The annual budgets have never been occasions for Prime Minister Narendra Modi to make grand economic policy statements. The eight presented by three finance ministers since FY14, Arun Jaitley, Piyush Goyal and Nirmala Sitharaman have not therefore been the templates to set the directions for government policies in each year.
Jan Dhan Yojana, Ayushman Bharat, or Prime Minister’s Awas Yojana were not first set out in the budgets. Public sector bank mergers, demonetisation, GST or even the mega slashing of corporate tax rates have all happened outside the budget speech. The budgets for each year simply incorporated these announcements into their framework and set out the financial implications. Winding up of the erstwhile Planning Commission…the list goes on and on.

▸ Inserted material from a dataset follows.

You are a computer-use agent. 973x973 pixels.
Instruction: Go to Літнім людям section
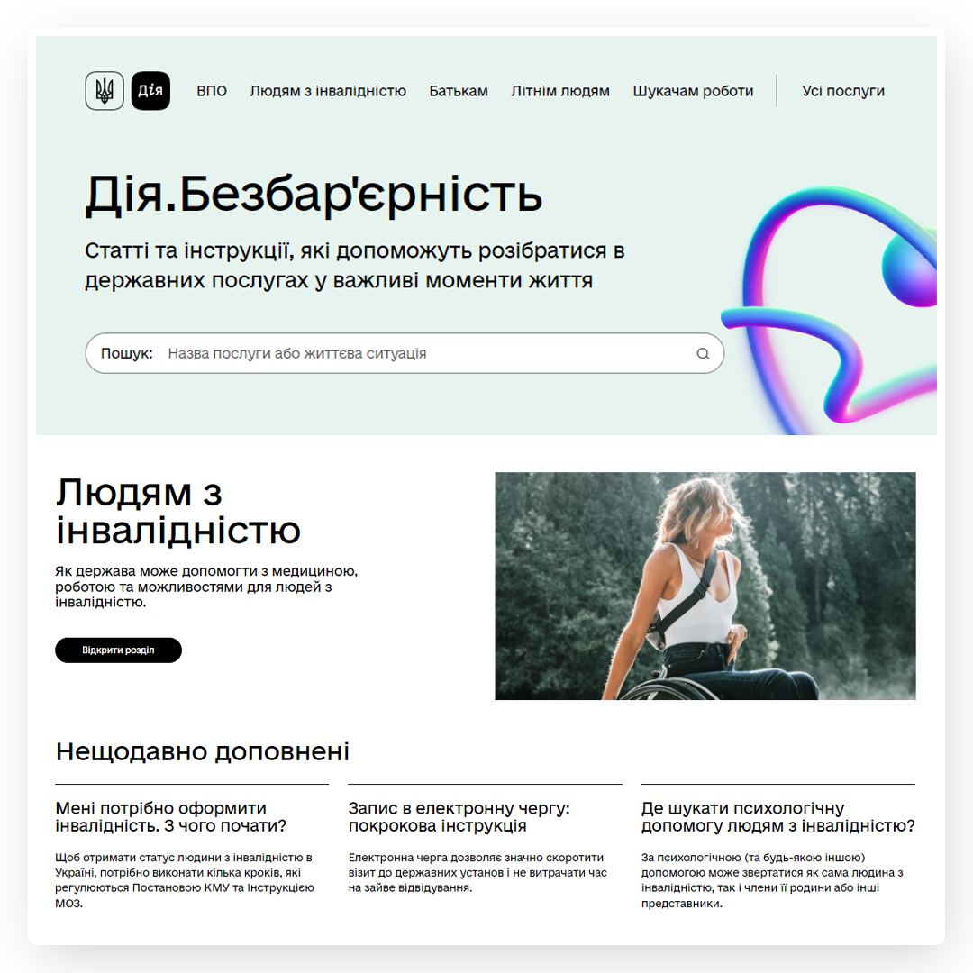pos(560,91)
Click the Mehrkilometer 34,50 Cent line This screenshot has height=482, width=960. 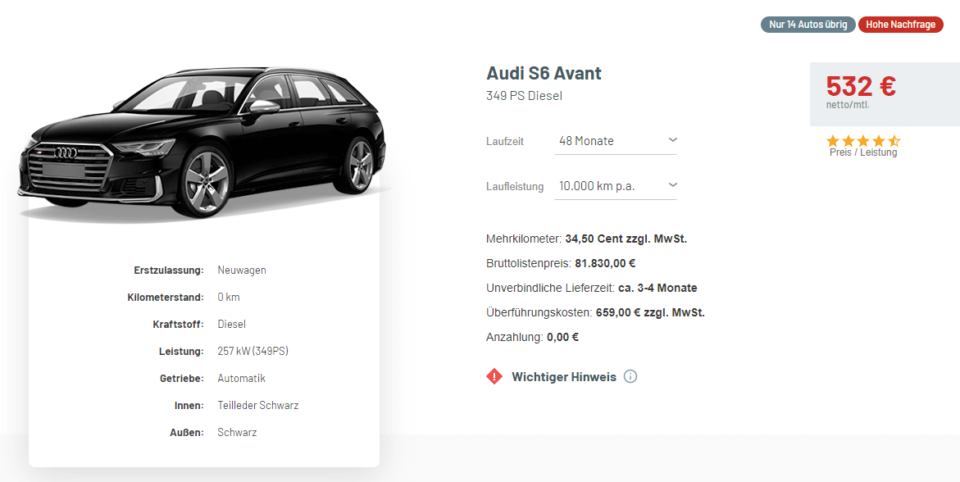coord(586,239)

Against all this there is only one slim piece of evidence going the other way. In a CII event last year, Sitharaman said this time she shall offer a "never before" like budget. For all the avalanche of expectations riding on this budget, this is a sobering thought. Prime Minister Modi is not in the habit of setting out his economic policies through budget speeches. He prefers the budget to make a statement on the fiscal arithmetic fine tuning tax regulations and defraying expenditure on the government’s stated priorities.
Also do remember, the finance minister has presented at least four set of policy announcements since her last budget of 2020. Modi himself has termed these as mini-budgets. So taking the sequence forward this shall be the fifth in the series. That by itself is a record and shall certainly be something to add to the list of significant events for the year. She has already spanned reforms in agriculture, labour, MSME and to certain extent brought in changes in the regulatory spheres in these mini-budgets.
2020 does set the backdrop for the finance minister to attempt something dramatic. But then an inspection of the degrees of freedom available to her shows the expectations have to be necessarily sober. The money available to make a grand statement is just not there. She can, for instance, announce that steps have been completed for India to join the global debt indices or put out plans to spend more on infrastructure. There is also room to a certain extent for announcement of new policies. But it shall be remarkable if she has the space to announce farmers shall get more money in the PM Kisan Samman Nidhi instead. For those Modi would rather prefer other options in the rest of the year to set out those policies. Not in a budget speech, certainly.